150 nouvelles smart-caméras de surveillance devraient être installées dans Bruxelles pour 2018

La Région bruxelloise va investir dans la surveillance intelligente. Pour 2018, 150 smart-caméras devraient être installées dans les rues de la capitale. Ces appareils identifient instantanément des numéros de plaques suspectes, retiennent quels véhicules ont franchi les limites de vitesse et détectent les voitures polluantes.

Au nom de la sécurité, les villes d'aujourd'hui investissent toujours plus dans les systèmes de surveillance. Bruxelles n'échappe pas à la règle. En avril 2016, la Région bruxelloise a décidé que pour 2018, la ville serait équipée de 150 caméras ANPR.

Le système ANPR (Automatic Number Plate Recognition) est un système de reconnaissance de plaque d'immatriculation. Ce système ne filme pas les têtes, mais il détecte les détails problématiques. Comme on peut le lire sur le site du fabricant Rauwens, "le système ANPR nous signale un véhicule suspect plusieurs secondes à l'avance, ce qui nous permet d'anticiper la situation."

Vitesse, pollution et sécurité

Les caméras ANPR ont plusieurs utilités. Elles peuvent servir simplement à détecter les excès de vitesse tout comme elles peuvent signaler les voitures trop polluantes ou encore les véhicules qui ne seraient plus en ordre administrativement. Et surtout, ces caméras savent repérer des véhicules recherchés par la police au milieu de milliers de voitures.

Ces caméras intelligentes sont liées à des bases de données. En piochant dedans, les caméras peuvent en quelques secondes signaler le passage d'une plaque fichée. Interrogé par BRUZZ, Eric Laureys, porte-parole de la Secrétaire d’État à la Région bruxelloise Bianca Debaets (CD&V) a expliqué que les premières caméras ANPR seront installées cette année dans le tunnel Leopold II (oui, celui qui était en travaux une partie de l'année).

Perception des amendes

Mais ne nous leurrons pas. Ces caméras ont deux objectifs: pouvoir dire que Bruxelles est une smart-city (une ville intelligente du futur) et le pognon. Avec ces caméras, les amendes vont pleuvoir sans qu'on ait à payer le moindre contrôleur. Il faudra juste mettre en place un centre de traitement automatique des amendes. Qui, lui, coûtera cher.

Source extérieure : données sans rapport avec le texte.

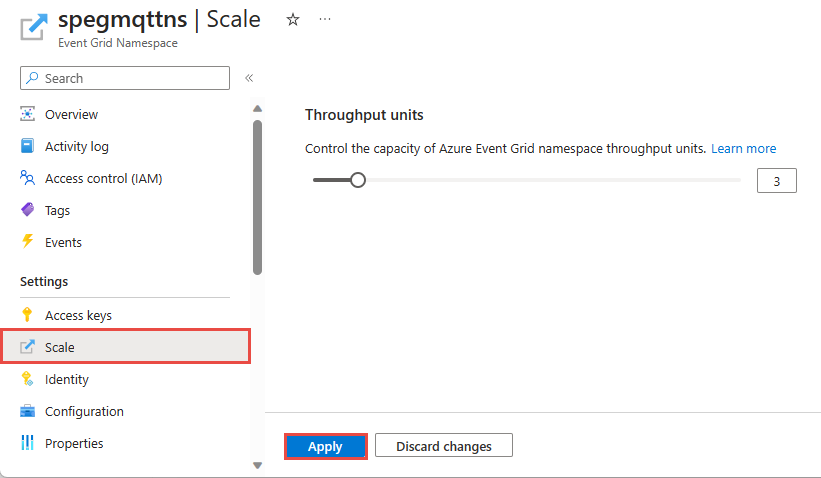Click the purple Tags icon
The width and height of the screenshot is (821, 478).
[x=28, y=210]
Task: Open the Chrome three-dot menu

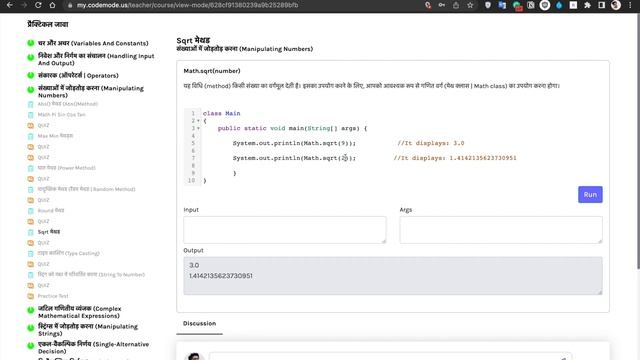Action: click(630, 5)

Avec un prix moyen allant de 5.000 à 6.000 euros la pièce, la Région bruxelloise va devoir lâcher un total de près de cinq millions d'euros. Trois millions iront à l'achat du matos et à la pose des caméras et les deux millions restants iront à la création du centre de traitement des données.

Où et comment?

Où seront installées ces caméras, la Région elle-même ne le sait pas encore. Une étude va être réalisée pour le savoir. Actuellement, on compte déjà plus de 3.000 caméras de surveillance dans Bruxelles, STIB et police réunies. Le problème, c'est que les différents districts ne se partagent pas leurs vidéos entre eux.

Du coup, une plateforme régionale devrait être mise en place, organisée par Bruxelles Prévention et Sécurité (BPS) afin de coordonner les différents services entre eux. La STIB et trois des six zones de police semblent déjà prêtes à utiliser la plateforme mais un obstacle juridique bloque actuellement le lancement de la plateforme: le Conseil d'État questionne la base légale de toute cette histoire.

En attendant, la Commission bruxelloise de contrôle s'est ajoutée à l'affaire pour superviser tout ce qui concerne les échanges d'informations et les questions de confidentialité. Cette Commission a été fondée en 2014 par le Parlement bruxellois pour contrôler les échanges des données et les traitements d’images, notamment en matière de vidéosurveillance.